Dubbed Explorer-HCM, the study pitted the drug, mavacamten, against placebo in 251 patients with obstructive hypertrophic cardiomyopathy. Also called HCM, the inherited disorder causes the muscle walls of the heart to thicken, potentially to the point where they can obstruct blood flow.
After 30 weeks, the drug, mavacamten, beat placebo at improving patients’ scores from baseline on the Kansas City Cardiomyopathy Questionnaire (KCCQ), a measure of how patients perceive their health status, including their heart failure symptoms and how they affect their quality of life, and physical and social function.
The analysis also found that more than twice as many patients on mavacamten than placebo logged an improvement of more than 20 points on the questionnaire (36% versus 15%), a change that Jay Edelberg, M.D., Ph.D., head of heart failure and cardiomyopathy development at Bristol Myers, called “transformative.”
The new analysis was presented virtually on Saturday at the annual meeting of the American College of Cardiology.

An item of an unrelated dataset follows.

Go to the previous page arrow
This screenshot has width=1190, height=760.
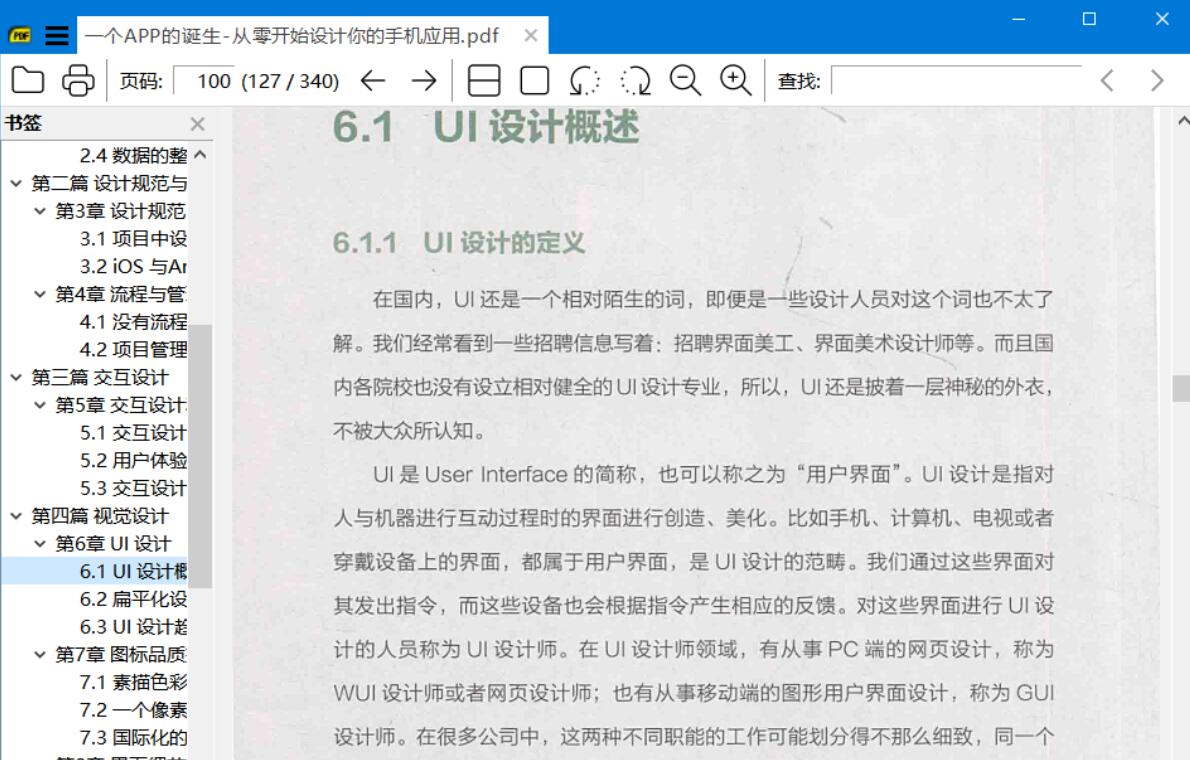tap(373, 80)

The KCCQ is an important tool for cardiologists caring for patients with HCM, who may experience their own unique symptoms, said Edelberg, who was previously the chief medical officer at MyoKardia.
Thickening of the heart muscle and obstructions can lead to chest pain, palpitations, fatigue, lightheadedness or fainting, though some people may not show symptoms at all. Left untreated, patients can develop heart failure and require interventions such as ablation or open surgery.
“The KCCQ is important, of course, for showing how they are doing in their day-to-day management,” Edelberg said. But that’s not all: “It’s not just an element of feeling better, but actually, it is a prognostic indicator. An improvement of five points is considered clinically meaningful.”
Unlike other HCM treatments, which focus on managing symptoms, mavacamten is designed to tackle the condition at its source. It inhibits myosin to reduce the excess number of cellular motors that engage with each heartbeat, thereby cutting the strength of each contraction of the ventricle. This way, the person’s pulse rate can stay the same while the heart has an easier time pumping and refilling with blood.
“What we’ve seen with mavacamten is that so many of our patients have really improved their symptoms,” Edelberg said. “They’ve improved their ability to exercise, and we’ve seen almost 30% of our patients become asymptomatic after just 30 weeks.”
Last August, MyoKardia presented data from the study showing the drug beat placebo at improving patients’ heart function and oxygen consumption after 30 weeks. Two-thirds of the mavacamten patients hit that mark compared with 17.2% of patients who received placebo. Those data teed up an FDA submission for mavacamten, which the agency accepted in March. It expects to decide the drug’s fate by Jan. 28, 2022.
As Bristol Myers starts working with regulators to win approvals for mavacamten in obstructive HCM, it will continue developing the drug for other types of heart disease, including non-obstructive HCM and heart failure with preserved ejection fraction (HFpEF), a type of heart failure which the organ pumps normally, but its tissue is too stiff to fill properly. The company is also testing whether the drug can spare patients from surgical procedures.